◆ REQUIRED ACTION
Every line containing the string "agent" should be returned from the records.

[[ DATASET CONTENT, beginning ]]

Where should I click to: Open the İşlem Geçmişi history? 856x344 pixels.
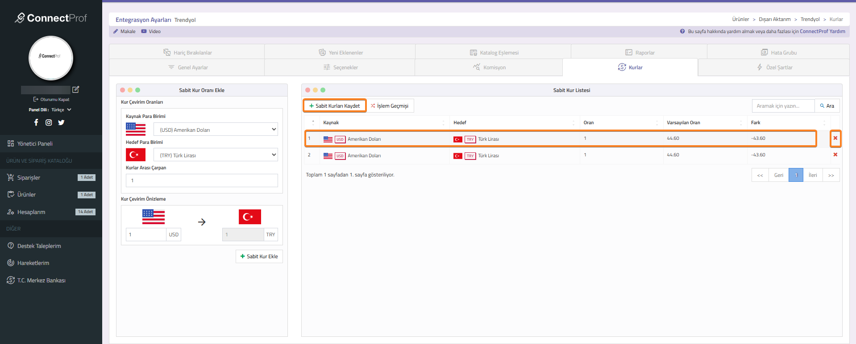390,106
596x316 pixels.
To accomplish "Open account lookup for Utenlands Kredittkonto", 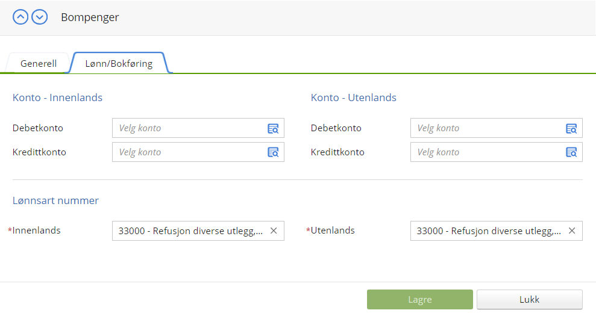I will pos(571,152).
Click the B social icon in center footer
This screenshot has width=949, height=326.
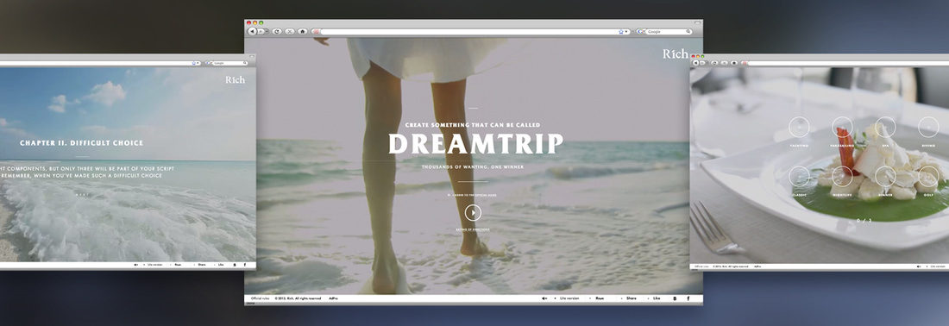(675, 298)
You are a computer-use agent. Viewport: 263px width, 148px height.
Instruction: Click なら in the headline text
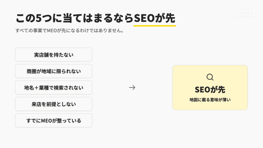[x=123, y=18]
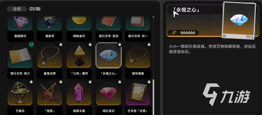Click the 666666 coin value badge
Image resolution: width=262 pixels, height=115 pixels.
(x=183, y=33)
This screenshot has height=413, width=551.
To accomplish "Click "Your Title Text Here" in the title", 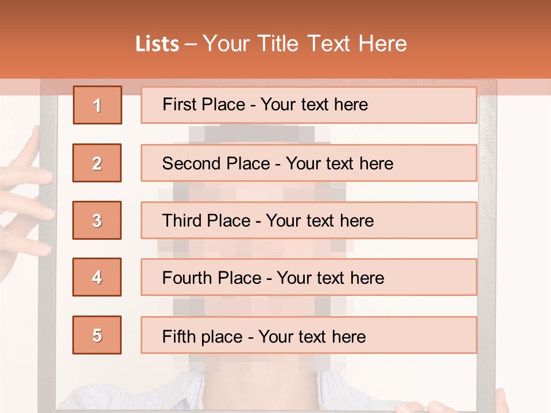I will pos(305,44).
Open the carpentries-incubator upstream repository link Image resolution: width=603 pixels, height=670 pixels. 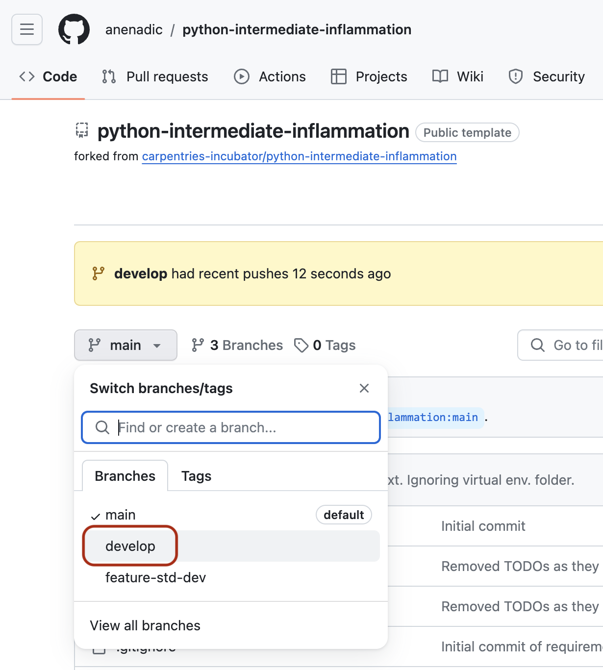pyautogui.click(x=299, y=156)
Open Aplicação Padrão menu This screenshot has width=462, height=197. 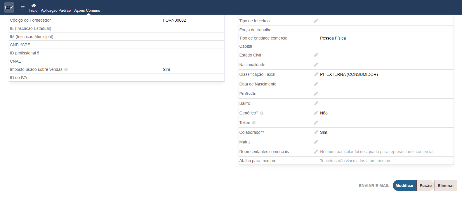click(56, 10)
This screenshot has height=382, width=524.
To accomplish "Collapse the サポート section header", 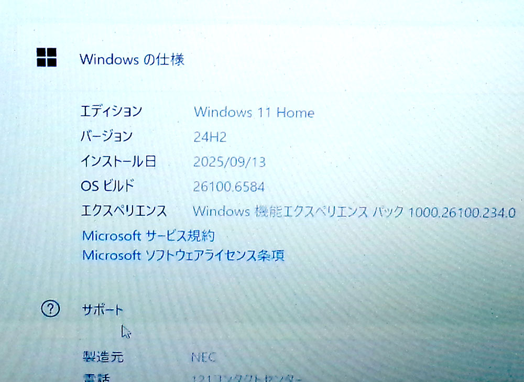I will tap(102, 310).
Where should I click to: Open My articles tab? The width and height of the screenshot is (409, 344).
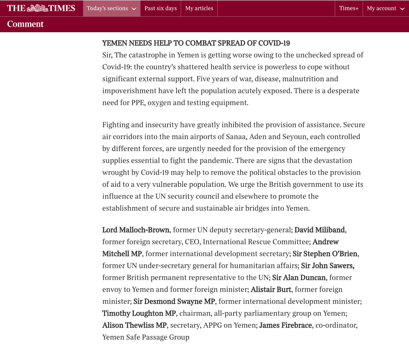click(199, 8)
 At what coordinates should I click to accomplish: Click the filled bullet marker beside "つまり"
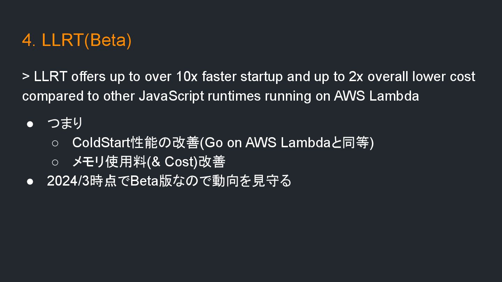coord(30,124)
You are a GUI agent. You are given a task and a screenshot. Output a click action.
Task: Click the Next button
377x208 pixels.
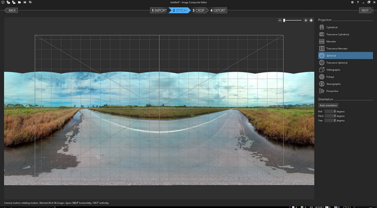[365, 10]
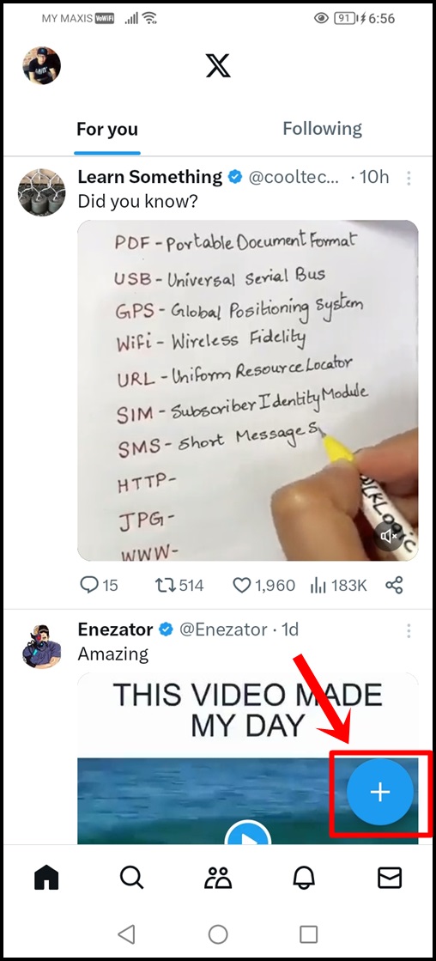Open the Home feed icon in bottom bar
This screenshot has height=961, width=436.
coord(46,879)
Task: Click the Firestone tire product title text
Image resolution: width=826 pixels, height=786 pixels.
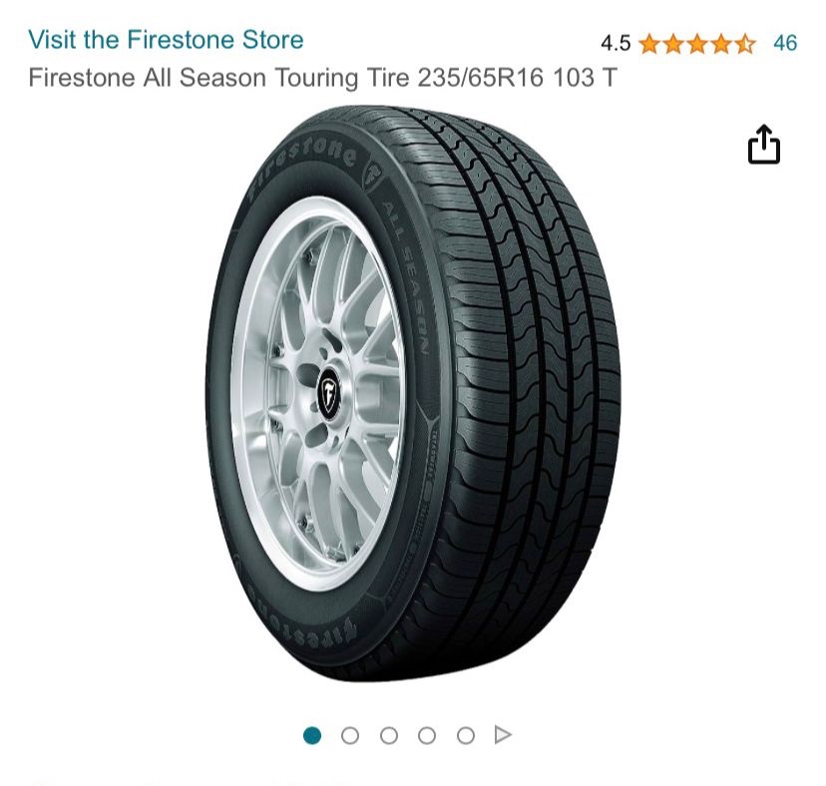Action: tap(322, 78)
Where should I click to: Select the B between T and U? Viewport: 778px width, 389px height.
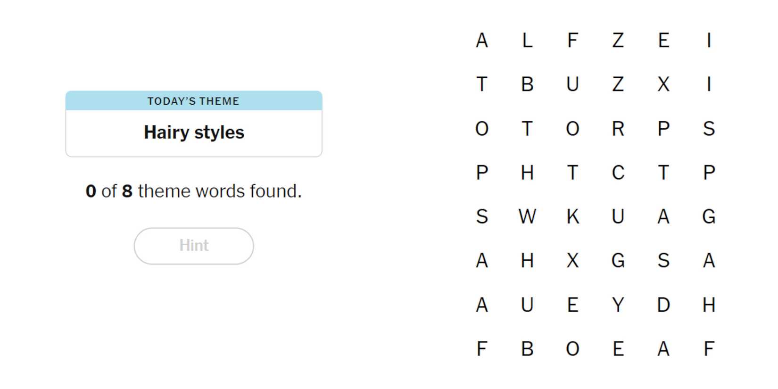pyautogui.click(x=527, y=84)
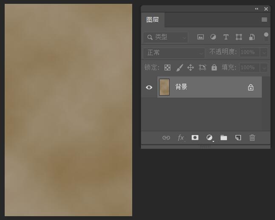
Task: Open the 正常 blend mode dropdown
Action: pyautogui.click(x=174, y=53)
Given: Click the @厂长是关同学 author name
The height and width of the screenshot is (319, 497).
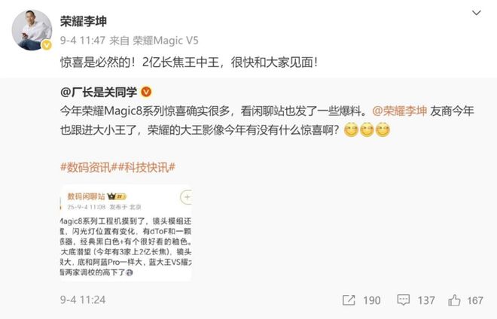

[[ DATASET CONTENT, end ]]

◆ OUTPUT OF THE TASK
You are a computer-use agent. Viewport: 263px width, 148px height.
You are a GUI agent. You are given a task and a screenshot. Output a click action.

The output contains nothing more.